_Reading text_
-=-=-

Crook Manifesto is a dazzling treatise, a glorious and intricate anatomy of the heist, the con and the slow game. There’s an element of crime here, certainly, but as in Whitehead’s previous books, genre isn’t the point. Here he uses the crime novel as a lens to investigate the mechanics of a singular neighborhood at a particular tipping point in time. He has it right: the music, the energy, the painful calculus of loss. Structured into three time periods — 1971, 1973 and finally the year of America’s bicentennial celebration, 1976 — Crook Manifesto gleefully detonates its satire upon this world while getting to the heart of the place and its people ... Whitehead bends language. He makes sinuous the sounds of a city and its denizens pushing against the boundaries. He can be mordantly funny.
Both deceptively substantive and sneakily funny, a wise journey through Harlem days and nights as lived by Ray Carney, a conscientious furniture salesman and family man who happens to run a little crooked ... Whitehead has always had a sharp instinct for the workings of culture ... Whitehead’s New York of the ‘70s is a fully realized universe down to the most meticulous details, from the constant sirens and bodega drug fronts to a sweltering, abandoned biscuit factory ... A...reminder, as if we still needed one, that crime fiction can be great literature. These books are as resonant and finely observed as anything Whitehead has written.
Whitehead’s ironic, biting humor is laced throughout Crook Manifesto ... Thinking of Harlem Shuffle as a loving pastiche of Chester Himes’s crime novels, perhaps we can read Crook Manifesto as a Blaxploitation farce like Sidney Poitier’s ’70s action-comedies, Uptown, Saturday Night and Let’s Do It Again. Though neither novel is experimental, Whitehead has imposed narrative constraints that challenge him to develop and maintain formal symmetry among the sections. Unfortunately this decision dilutes his plotting in parts two and three of the new book. But luckily, because of Whitehead’s blazing wit, striking cultural intelligence, and special storytelling talent, Crook Manifesto overcomes its flaws.

-=-=-

_Supplied data_
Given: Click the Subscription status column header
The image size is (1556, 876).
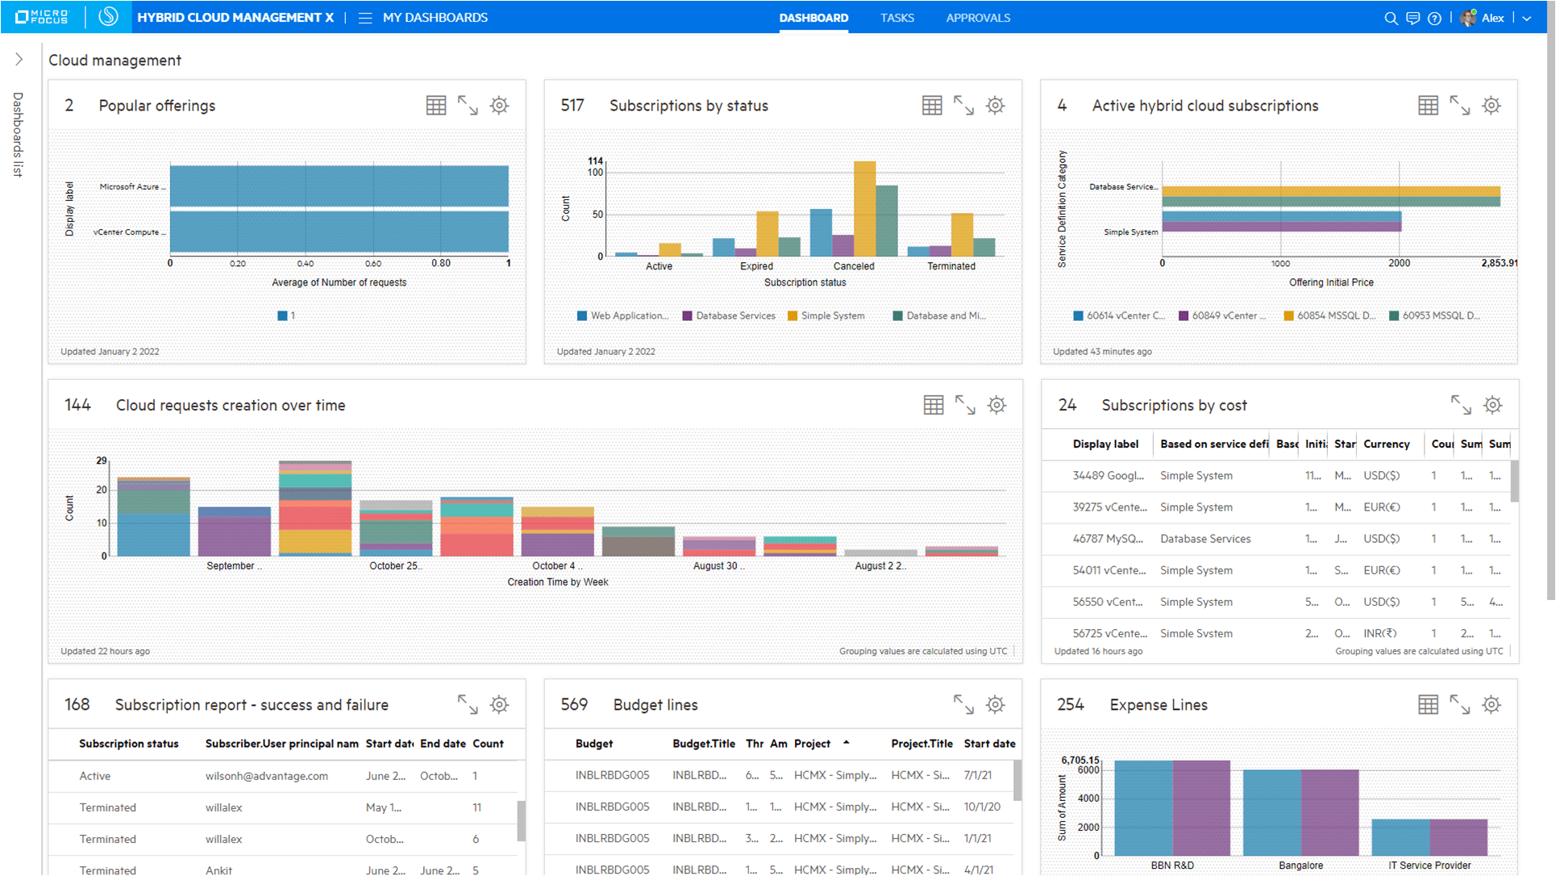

-=-=-

_Objective 1_
According to the reviews of Crook Manifesto, which three years make up the novel's structure?
_Objective 2_
Write what follows the last sentence of the reviews of Crook Manifesto.

_Task result 1_
1971, 1973 and 1976.

_Task result 2_
With these books, Whitehead has identified deficiencies in the noir genre, and injected beauty and grace into its often too-predictable and clichéd conventions. He saw an invisible post-World War II Harlem epic, a decades-long journey through the most consequential urban Black space in the 20th century, and he willed it into existence ... For all its slapstick fun, this project also has the same gravitas as August Wilson’s seminal 10-play Century Cycle, about Black life in Pittsburgh during the 20th century, a decade-by-decade journey through Black America’s tortured yet breathtaking memory ... These are crime novels, yes; funny and fast-paced. They are also the first two installments of a grand historical epic. Novel writing at its best. Bigger and better, together, than anything Whitehead has written before.
Carney’s world is rendered in almost luxuriant, comedic detail, one of Whitehead’s greatest talents. There is evidence of exuberant play on every page ... Labrynthine.
Captivating, sardonic ... A dense read, heavy on irony and grim humor; Whitehead bricks his sentences thickly, much like Carney lining his safe with wads of cash. The novel can be read as a stand-alone but requires some familiarity with Harlem Shuffle. Whitehead's larger project propels us forward, probing the whipsaw of race and the ouroboros of virtue and vice.
Crook Manifesto displays his singular ability to write adroitly in multiple styles, his facility with language, and his customarily sharp and expansive sentences. Yet this novel does not accomplish what he has managed in his previous works. Its characters don’t feel fully fleshed out, and its plot doesn’t capture the extreme feelings and circumstances that readers might expect from what is essentially a crime novel. Because these elements don't quite gel, this book is both powered and limited by its most absorbing characteristic: Whitehead's voice ... The trouble with the novel starts in the second section ... Whitehead’s chatty prose reliably carries the reader along, sometimes advancing the plot and sometimes appearing to be taken with its own fluency, its startling virtuosity. This is a boon for a novel in which determining why we’re taking this journey grows more and more difficult ... Linguistic delights ... However, as the novel continues, flickering among different perspectives, the language attracts attention to itself at the expense of plot. Whitehead, and not the various colorful characters in this book, emerges as the star ... I learned a great deal from reading it, but it never felt quite real.
[A] finely tuned sense of history ... Whitehead deploys a clipped and hard-boiled style that can pick up the pace at any moment, yet there’s a meditative, internalised element to his prose that puts us inside the action, allowing for reflection and candour among its participants ... Two-time Pulitzer-winning author Whitehead shows no sign of resting on his laurels. Crook Manifesto continues the brilliantly realised sequence that began with Harlem Shuffle, intricately depicting cultural history and family drama with the compelling energy of a crime thriller and the sharp wit of social satire.
If Harlem Shuffle was a caper, Crook Manifesto is an apocalypse ... Eventually we see beyond even the graft: not this bent cop – a whole lot of bent cops – or that bent politician, but unintended consequences and dodgy research, with its skewed rubrics and dirty data. Spoiler alert: it was the think tanks all along.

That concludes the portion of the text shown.